SMRs and AMRs

Friday, April 12, 2013

Obama's fiscal proposal aligns him with the politics of minority, millennial, and college-educated voters

A New Budget for a New Party

by Ronald Brownstein, National Journal
April 11, 2013 | 5:00 p.m.

The keening on the left about President Obama’s budget proposal this week suggests that large portions of the Democratic base still don’t understand the political and economic dynamics of the party’s changing electoral coalition.
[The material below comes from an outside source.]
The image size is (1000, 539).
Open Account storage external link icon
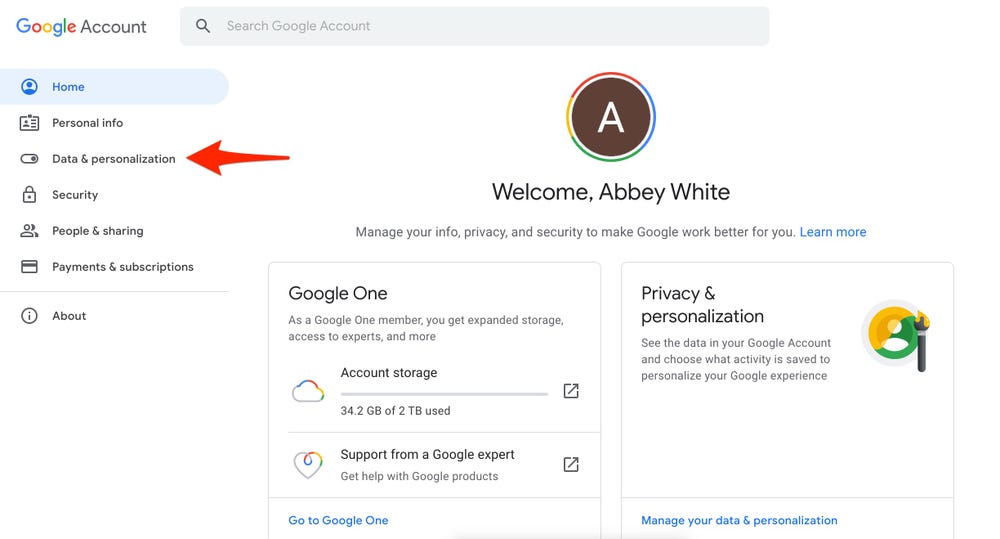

Much of this year’s Washington story is about Obama aligning the Democratic agenda with the priorities of the “coalition of the ascendant”—minorities, the millennial generation, and college-educated whites, especially women—that powered his 2008 and 2012 victories. He is nearing Senate breakthroughs on gun control (which attracts overwhelming support from minorities and upscale whites, particularly women) and immigration reform (a top priority for Hispanics). At the Supreme Court, he embraced same-sex marriage, also tracking with millennials and upscale white women. Obama isn’t assured of victory in any of these confrontations, but the wavering Republican resistance across all three hints at the modern Democratic coalition’s potential to drive the national debate, especially as its key components continue to increase in number.
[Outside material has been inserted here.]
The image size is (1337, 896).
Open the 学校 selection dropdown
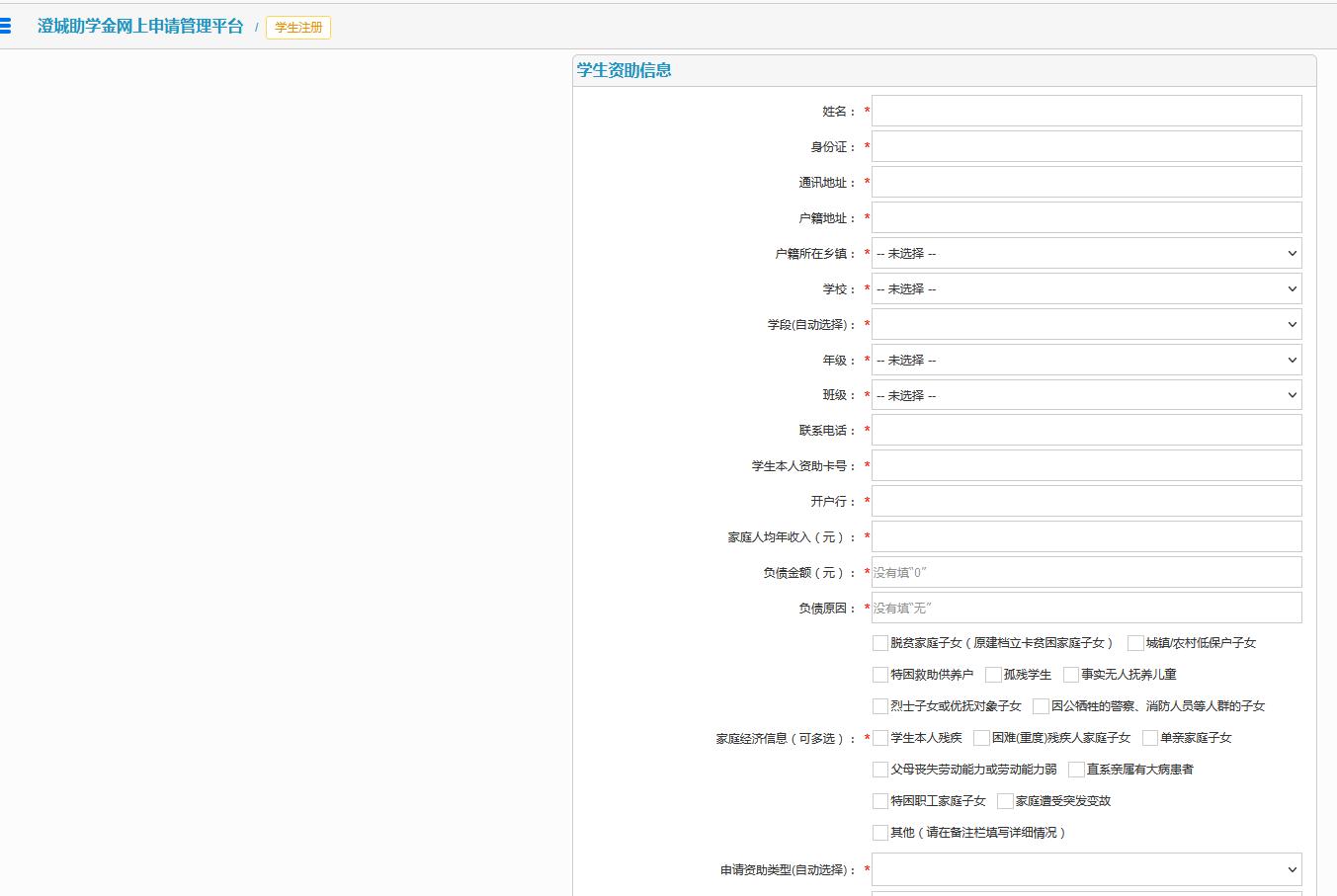(1085, 288)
The Obama fiscal blueprint released this week cautiously dips into this same current by seeking to restrain entitlement spending while invigorating public investment (through initiatives such as expanded preschool, an infrastructure bank, and more college aid). That combination would challenge the federal budget’s hardening tendency to favor the old over the young. Through proposed changes in the way inflation is calculated to determine Social Security benefits, more cost-sharing for Medicare recipients, and cost savings from drug companies and health providers, the president is looking to reduce entitlement spending by about $800 billion over 10 years. That’s what has provoked the liberal uproar, with MoveOn.org and other groups threatening primary challenges against any congressional Democrat who backs entitlement cuts.
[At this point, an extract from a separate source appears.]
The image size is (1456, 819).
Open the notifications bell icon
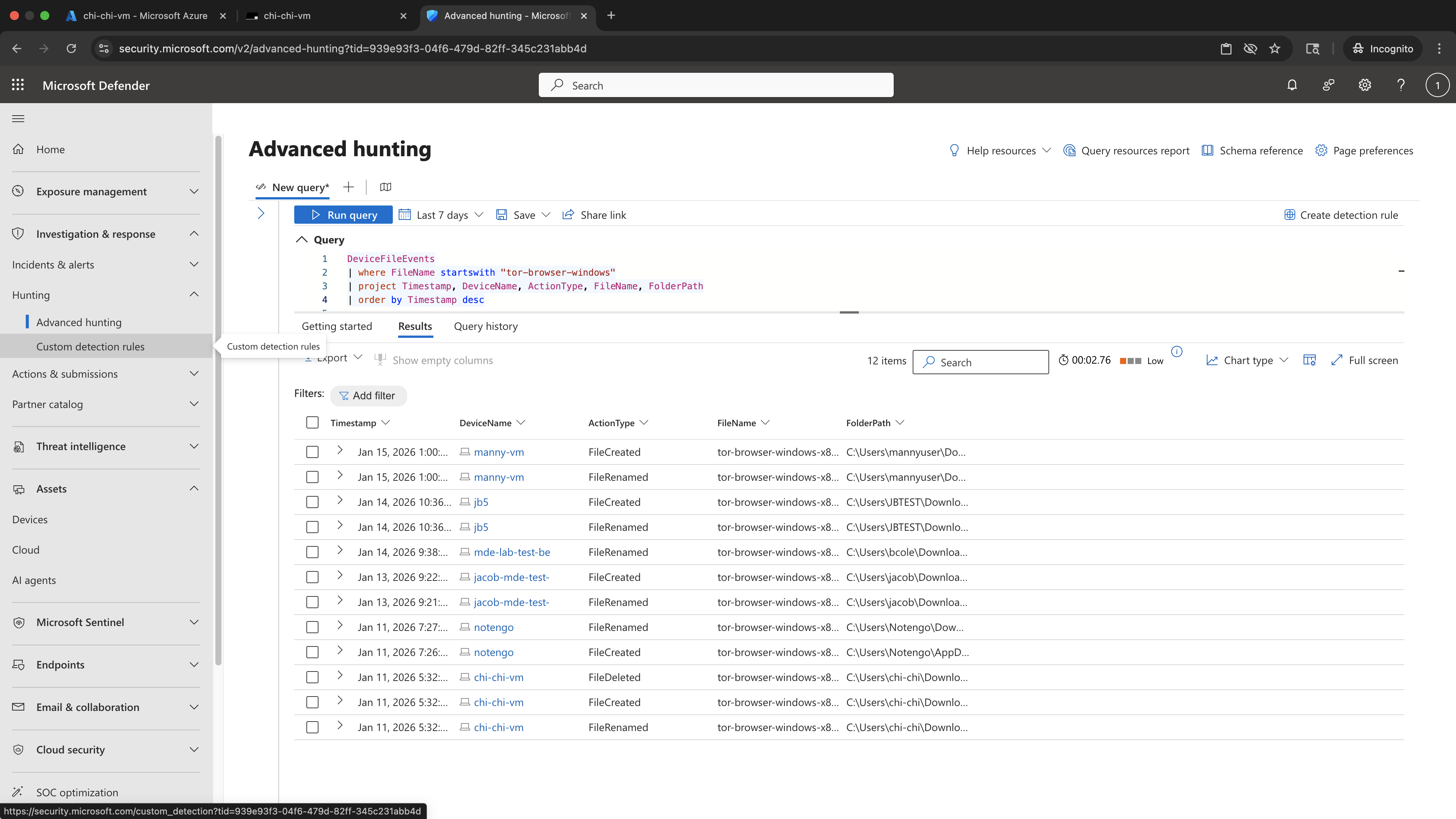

Yet allowing entitlements to continue on their current path guarantees a sustained squeeze on the discretionary spending programs such as education that invest in future generations. In 1969, according to Office of Management and Budget figures released this week, payments to individuals (primarily entitlements) and investments in the future (defined as education and training, scientific research, and infrastructure) each constituted about one-third of the federal budget. By 2012, payments to individuals had reached 65 percent of the budget—and investments had plummeted to just 14 percent.